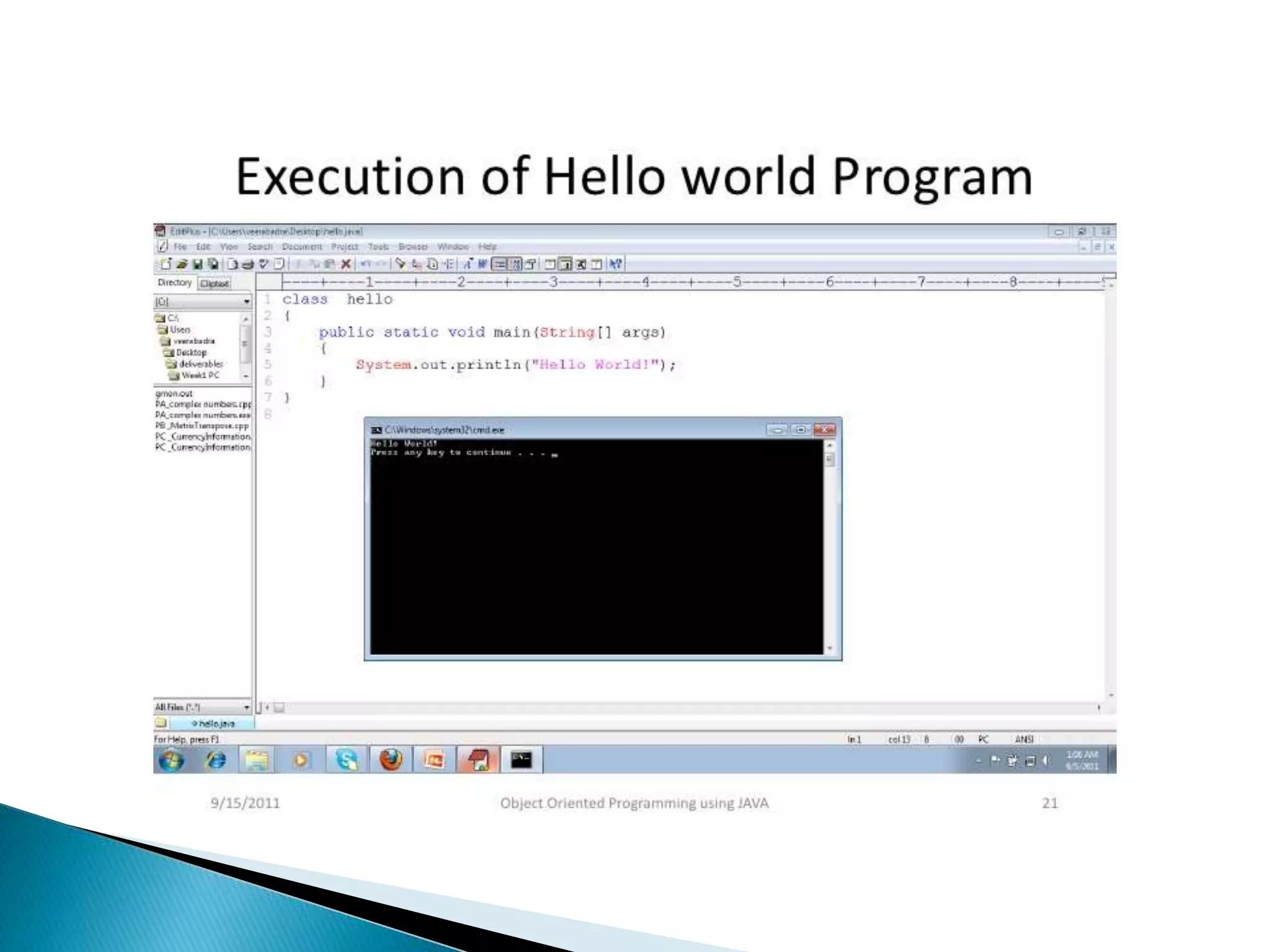Viewport: 1270px width, 952px height.
Task: Save the file with the diskette icon
Action: tap(197, 264)
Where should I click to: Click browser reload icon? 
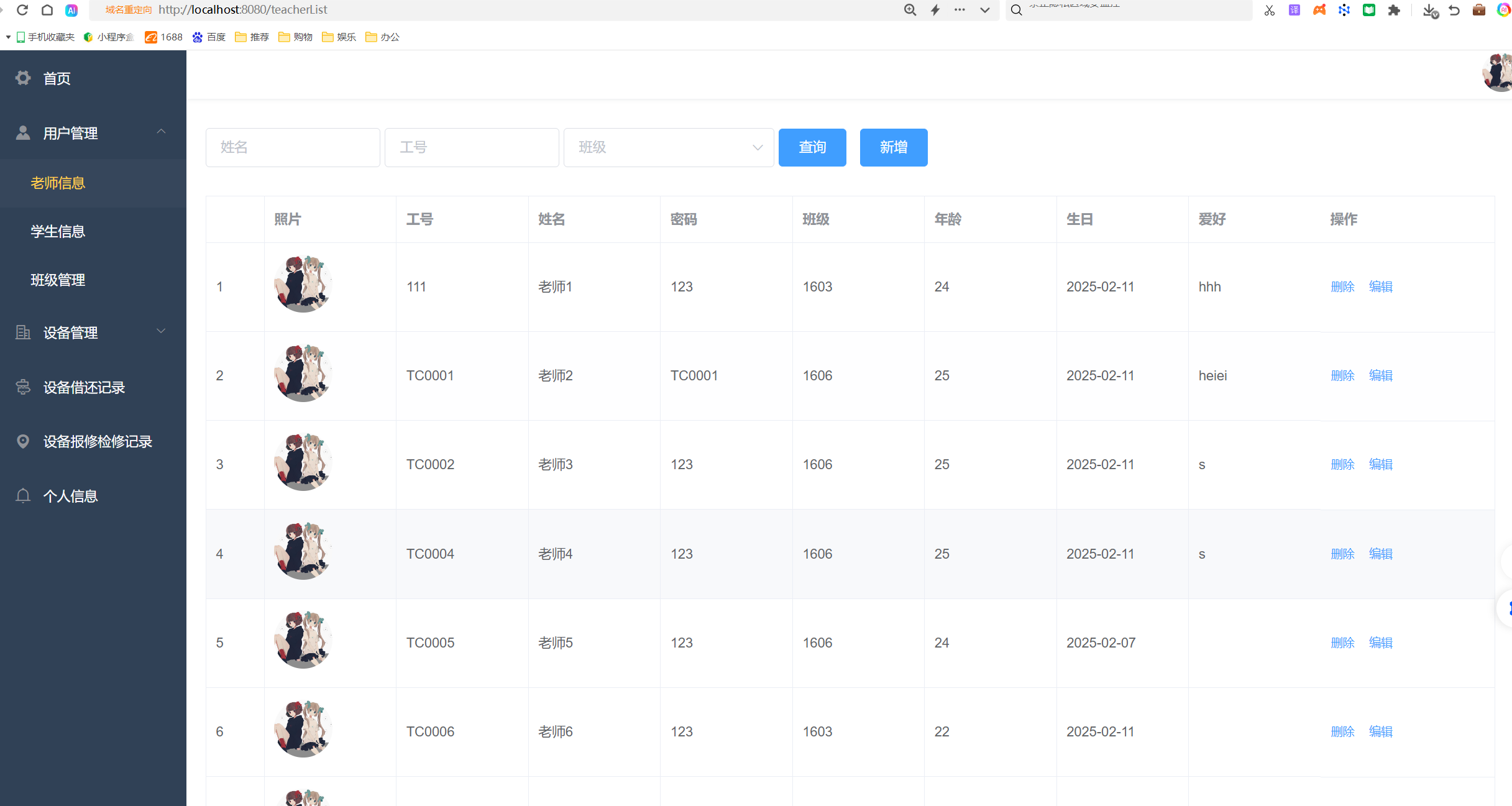tap(22, 10)
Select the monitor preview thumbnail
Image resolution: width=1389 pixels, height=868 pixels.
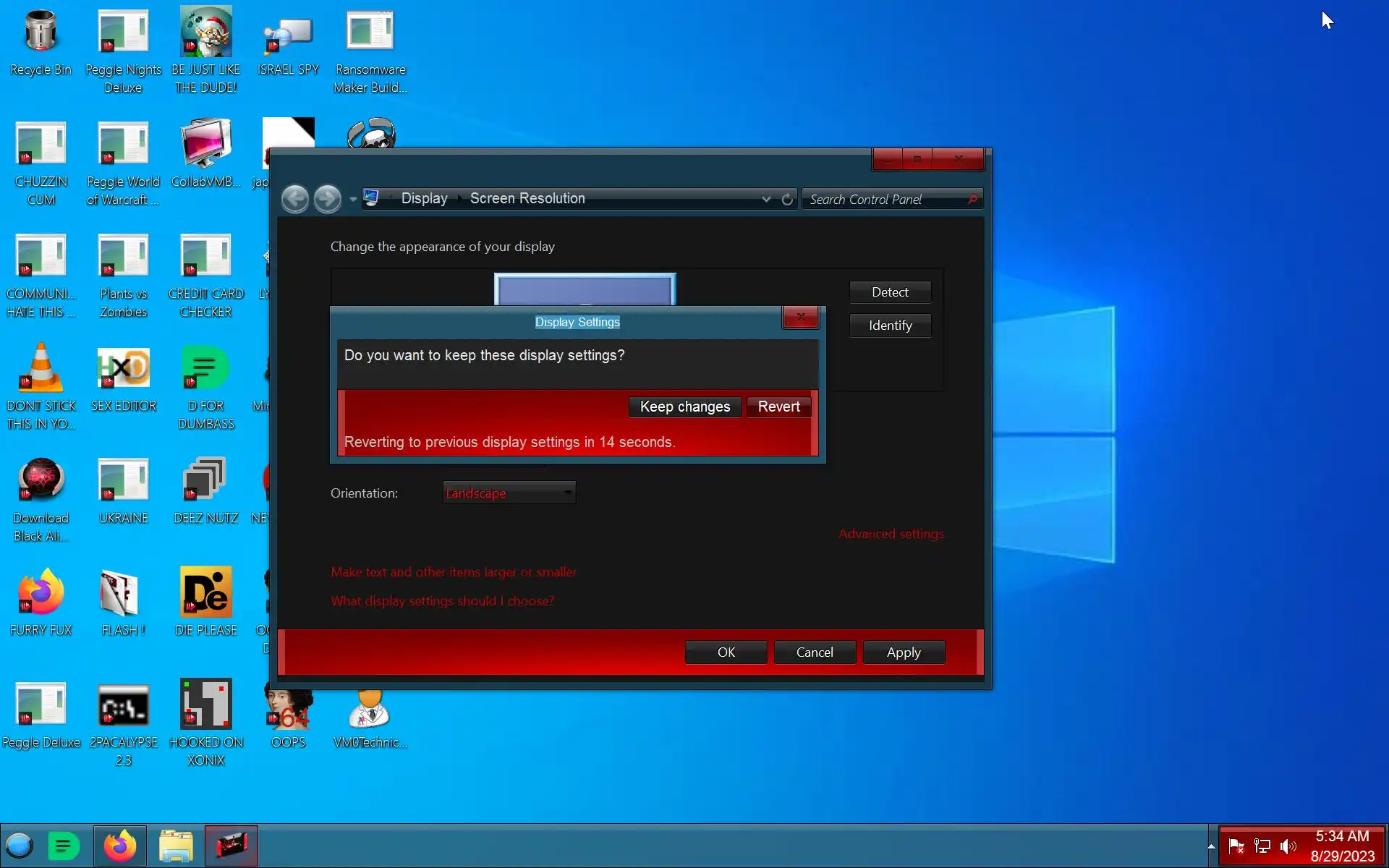pyautogui.click(x=585, y=289)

* _INSTRUCTIONS FOR THE TASK_
Nothing but the lines from the line containing "Select the monitor preview thumbnail" through the end of the data, both ends included, is to be reproduced, exactly as written and without the pictures.

* _TASK ANSWER_
Select the monitor preview thumbnail
Image resolution: width=1389 pixels, height=868 pixels.
pyautogui.click(x=585, y=289)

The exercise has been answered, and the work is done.